Rakyat News – Djaka Budhi Utama, Dirjen Bea Cukai Kementerian Keuangan, diduga menerima suap sebesar Rp 21 miliar dari bos Blueray Cargo. Hal ini terungkap dalam persidangan kasus suap impor barang yang berlangsung di Pengadilan Tipikor Jakarta. Majelis hakim membacakan keterangan saksi yang menyatakan bahwa pemberian uang tersebut dilakukan oleh John Field, pimpinan Blueray Cargo.

Dalam putusannya, hakim Nofalinda Arianti menyampaikan rincian penerimaan uang oleh Djaka Budhi. Keterangan saksi Orlando Hamonangan Sianipar dan lainnya menyebutkan, Djaka Budhi menerima uang dari Juli 2025 hingga Januari 2026. Total terdapat tujuh kali penerimaan yang masing-masing dilakukan dengan kode tertentu untuk pejabat Bea Cukai.

Kode BC1 digunakan untuk merujuk kepada Djaka Budhi, BC2 untuk Rizal yang merupakan Direktur Penindakan dan Penyidikan DJBC, dan BC3 untuk Sisprian Subiaksono, Kasubdit Intel P2 DJBC. Pemberian uang di bulan Juli 2025 mencapai Rp 8,2 miliar, sedangkan di bulan Agustus 2025 mencapai Rp 8,95 miliar.

Hakim melanjutkan dengan merinci jumlah uang yang diterima per pejabat.
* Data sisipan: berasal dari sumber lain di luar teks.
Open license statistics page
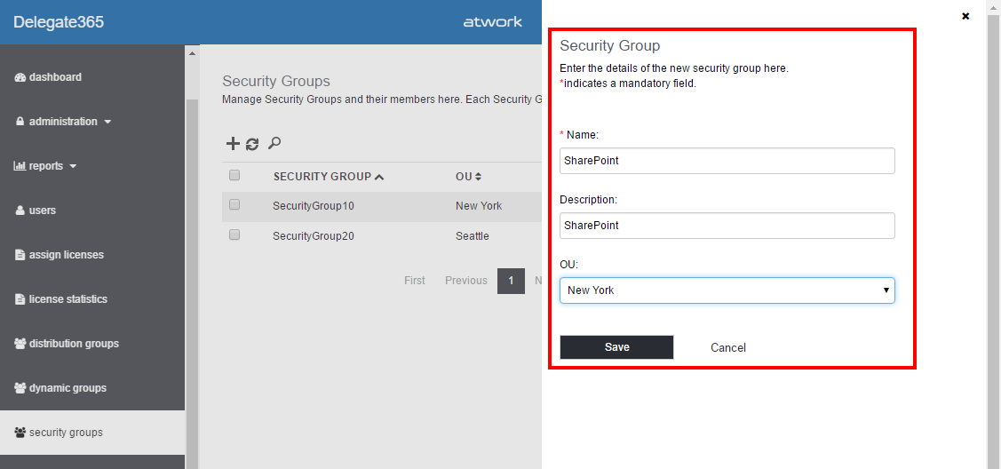The height and width of the screenshot is (469, 1001). (68, 299)
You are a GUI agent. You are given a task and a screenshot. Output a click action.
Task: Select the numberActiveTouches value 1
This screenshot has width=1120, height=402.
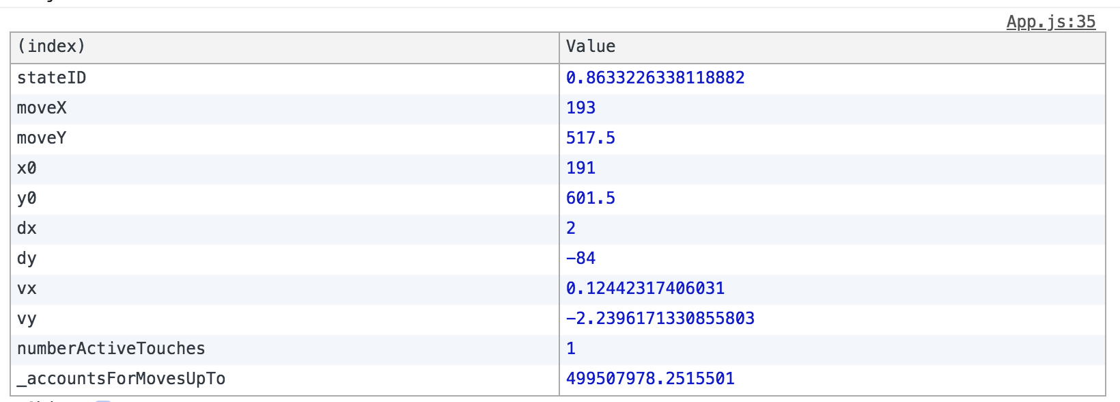[571, 349]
Di bulan Juli, Djaka Budhi menerima Rp 3 miliar, Rizal Rp 2 miliar, dan Sisprian Rp 1 miliar. Bulan berikutnya, Djaka Budhi kembali mendapatkan Rp 3 miliar, dengan rincian yang serupa untuk pejabat lainnya. Hal ini menunjukkan adanya pola pemberian suap yang terorganisir.

Kasus ini melibatkan tiga terdakwa, termasuk Deddy Kurniawan Sukolo dan Andri yang juga merupakan pejabat di Blueray Cargo. Pemberian suap ini berpotensi merugikan keuangan negara dan menodai integritas institusi Bea Cukai. Proses hukum terhadap ketiga terdakwa masih berlangsung dan akan dilanjutkan dengan pemeriksaan saksi-saksi lainnya.